Lecture 15: Vascular occlusions Flashcards
What type of vascular occlusions can you get?
BRVO
BRAO
CRVO
CRAO
What is the most common type of RVO?
Where does it normally occur?
What is the likely cause?
branch retinal occlusion
Typically occurs at AV crossing
Venous compression by the artery may result in turbulent blood flow, endothelial damage, thrombosis and occlusion.
More likely when artery is sclerosed.
What age does BRVO normally occur?
What are the risk factors?
mean: 60 years
systemic hypertension (50%)
diabetes mellitus
smoking
hyperlipidemia
cardiovascular disease
a history of glaucoma
short axial length
previous RVO in either eye
inflammatory conditions (e.g. sarcoidosis, Lyme disease).
What quadrant do you usually get them in?
What are the symptoms of BRVO?
-Often superior temporal in presentation (~66% cases)
-May present with sudden onset, painless loss of vision;
-May be asymptomatic (usually if nasal branch)
-May result in sector field defect or central field defect (if macular branch, ~25% cases).
What are the retinal signs of BRVO in the ACUTE stage?
-Haemorrhages (often flame shaped)
-Vessels dilated and tortuous distal to occlusion
-Retinal oedema (fluid leakage distal to occlusion)
-Cotton wool spots (sign of RNFL ischaemia)
-Signs follow distribution of vessel, usually respect horizontal raphe.
What are the retinal signs of BRVO in the CHRONIC stage?
-Hard exudates
-Vascular sheathing (appear white)
-Macular pigment
-Collateral vessel formation (small and tortuous, may cross horizontal raphe to drain into unaffected quadrant)
-Retinal ischaemia occurs downstream to occlusion : VEGF upregulation : increased vessel permeability : macular oedema.

## Prompt:
Answer these questions from the vascular occlusion flashcards:
1. What is the mean age at which BRVO occurs?
2. In which quadrant does BRVO most often present, and in roughly what share of cases?
3. In the chronic stage, what structure may collateral vessels cross to drain into an unaffected quadrant?
The lines after this point are separate material, unrelated to the vascular occlusion flashcards.

## Record set:

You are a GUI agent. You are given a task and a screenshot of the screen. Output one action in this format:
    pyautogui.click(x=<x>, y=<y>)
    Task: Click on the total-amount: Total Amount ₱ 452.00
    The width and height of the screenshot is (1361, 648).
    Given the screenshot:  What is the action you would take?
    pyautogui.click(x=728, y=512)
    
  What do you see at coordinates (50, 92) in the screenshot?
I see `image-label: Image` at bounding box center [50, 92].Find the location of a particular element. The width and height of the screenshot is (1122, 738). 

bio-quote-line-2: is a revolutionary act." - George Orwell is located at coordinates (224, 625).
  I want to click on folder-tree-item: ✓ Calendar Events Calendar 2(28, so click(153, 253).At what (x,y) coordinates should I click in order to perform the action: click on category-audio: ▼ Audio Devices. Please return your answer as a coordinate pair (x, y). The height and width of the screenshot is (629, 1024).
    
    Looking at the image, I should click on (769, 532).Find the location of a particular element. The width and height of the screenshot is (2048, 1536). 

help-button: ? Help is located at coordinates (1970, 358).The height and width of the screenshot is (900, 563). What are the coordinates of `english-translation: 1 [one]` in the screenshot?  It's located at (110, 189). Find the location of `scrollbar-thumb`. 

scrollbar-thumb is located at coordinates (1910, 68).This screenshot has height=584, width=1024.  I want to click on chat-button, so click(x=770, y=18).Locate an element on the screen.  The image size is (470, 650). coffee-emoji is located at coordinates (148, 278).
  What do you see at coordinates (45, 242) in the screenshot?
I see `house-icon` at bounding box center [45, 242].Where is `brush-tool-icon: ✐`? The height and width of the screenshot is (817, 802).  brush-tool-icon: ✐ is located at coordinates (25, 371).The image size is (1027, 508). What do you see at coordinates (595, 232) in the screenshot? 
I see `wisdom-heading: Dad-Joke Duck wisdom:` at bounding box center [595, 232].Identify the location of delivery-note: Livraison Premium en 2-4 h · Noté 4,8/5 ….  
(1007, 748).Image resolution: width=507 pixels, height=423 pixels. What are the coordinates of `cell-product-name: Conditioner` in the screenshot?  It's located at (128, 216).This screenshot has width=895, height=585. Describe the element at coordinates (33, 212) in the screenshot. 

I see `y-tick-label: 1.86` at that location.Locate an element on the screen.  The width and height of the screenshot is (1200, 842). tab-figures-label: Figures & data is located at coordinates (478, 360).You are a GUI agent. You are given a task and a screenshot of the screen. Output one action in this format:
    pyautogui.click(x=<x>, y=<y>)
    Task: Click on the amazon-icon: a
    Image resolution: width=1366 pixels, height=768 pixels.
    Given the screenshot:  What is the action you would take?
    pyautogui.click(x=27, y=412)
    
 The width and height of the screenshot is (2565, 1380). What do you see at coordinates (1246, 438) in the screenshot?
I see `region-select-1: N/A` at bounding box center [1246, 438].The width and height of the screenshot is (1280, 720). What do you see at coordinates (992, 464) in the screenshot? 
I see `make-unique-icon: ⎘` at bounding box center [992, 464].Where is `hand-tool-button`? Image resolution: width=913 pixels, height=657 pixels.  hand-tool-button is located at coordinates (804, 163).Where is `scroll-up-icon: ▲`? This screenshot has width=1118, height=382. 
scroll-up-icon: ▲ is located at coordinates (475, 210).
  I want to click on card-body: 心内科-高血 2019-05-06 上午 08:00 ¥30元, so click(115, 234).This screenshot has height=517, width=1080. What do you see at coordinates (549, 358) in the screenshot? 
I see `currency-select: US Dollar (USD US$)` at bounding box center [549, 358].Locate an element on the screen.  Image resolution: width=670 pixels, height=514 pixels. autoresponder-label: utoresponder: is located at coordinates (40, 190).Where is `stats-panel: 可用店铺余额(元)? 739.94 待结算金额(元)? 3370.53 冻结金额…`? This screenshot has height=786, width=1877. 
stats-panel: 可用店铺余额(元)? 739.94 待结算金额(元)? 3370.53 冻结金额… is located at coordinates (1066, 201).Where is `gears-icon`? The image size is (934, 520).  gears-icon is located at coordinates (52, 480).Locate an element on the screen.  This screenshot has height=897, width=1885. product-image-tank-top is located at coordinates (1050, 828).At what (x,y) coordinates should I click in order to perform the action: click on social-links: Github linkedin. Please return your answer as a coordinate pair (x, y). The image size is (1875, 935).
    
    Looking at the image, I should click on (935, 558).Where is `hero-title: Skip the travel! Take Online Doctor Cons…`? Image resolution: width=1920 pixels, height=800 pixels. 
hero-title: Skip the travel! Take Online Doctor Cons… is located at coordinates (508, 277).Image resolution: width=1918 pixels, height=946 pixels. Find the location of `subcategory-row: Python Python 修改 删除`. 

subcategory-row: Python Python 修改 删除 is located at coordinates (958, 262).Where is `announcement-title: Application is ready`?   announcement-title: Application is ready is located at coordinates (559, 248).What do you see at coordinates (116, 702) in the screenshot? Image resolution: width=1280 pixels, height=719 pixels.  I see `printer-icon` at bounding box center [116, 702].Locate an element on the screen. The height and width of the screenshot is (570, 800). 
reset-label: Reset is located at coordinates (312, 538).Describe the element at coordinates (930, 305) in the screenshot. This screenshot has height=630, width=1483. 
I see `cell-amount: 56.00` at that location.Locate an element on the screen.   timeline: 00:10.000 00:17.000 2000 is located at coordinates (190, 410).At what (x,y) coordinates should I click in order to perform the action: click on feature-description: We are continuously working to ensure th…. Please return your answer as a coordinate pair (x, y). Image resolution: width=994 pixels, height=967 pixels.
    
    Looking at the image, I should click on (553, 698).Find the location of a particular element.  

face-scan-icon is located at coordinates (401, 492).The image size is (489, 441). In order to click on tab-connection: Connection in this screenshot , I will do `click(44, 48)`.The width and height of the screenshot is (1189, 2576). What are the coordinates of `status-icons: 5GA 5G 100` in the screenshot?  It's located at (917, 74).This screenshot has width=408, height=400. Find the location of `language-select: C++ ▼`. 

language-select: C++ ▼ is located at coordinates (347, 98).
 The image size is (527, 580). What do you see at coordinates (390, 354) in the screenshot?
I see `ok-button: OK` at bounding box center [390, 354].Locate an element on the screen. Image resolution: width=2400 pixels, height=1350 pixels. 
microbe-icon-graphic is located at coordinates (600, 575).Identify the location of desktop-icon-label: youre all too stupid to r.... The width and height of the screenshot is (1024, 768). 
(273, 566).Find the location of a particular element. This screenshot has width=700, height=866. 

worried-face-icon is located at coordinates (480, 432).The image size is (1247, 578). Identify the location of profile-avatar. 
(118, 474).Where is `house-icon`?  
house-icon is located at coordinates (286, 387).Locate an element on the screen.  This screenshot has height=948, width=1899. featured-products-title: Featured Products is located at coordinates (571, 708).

## Completed exercise:
1. 60 years.
2. Superior temporal, in about 66% of cases.
3. The horizontal raphe.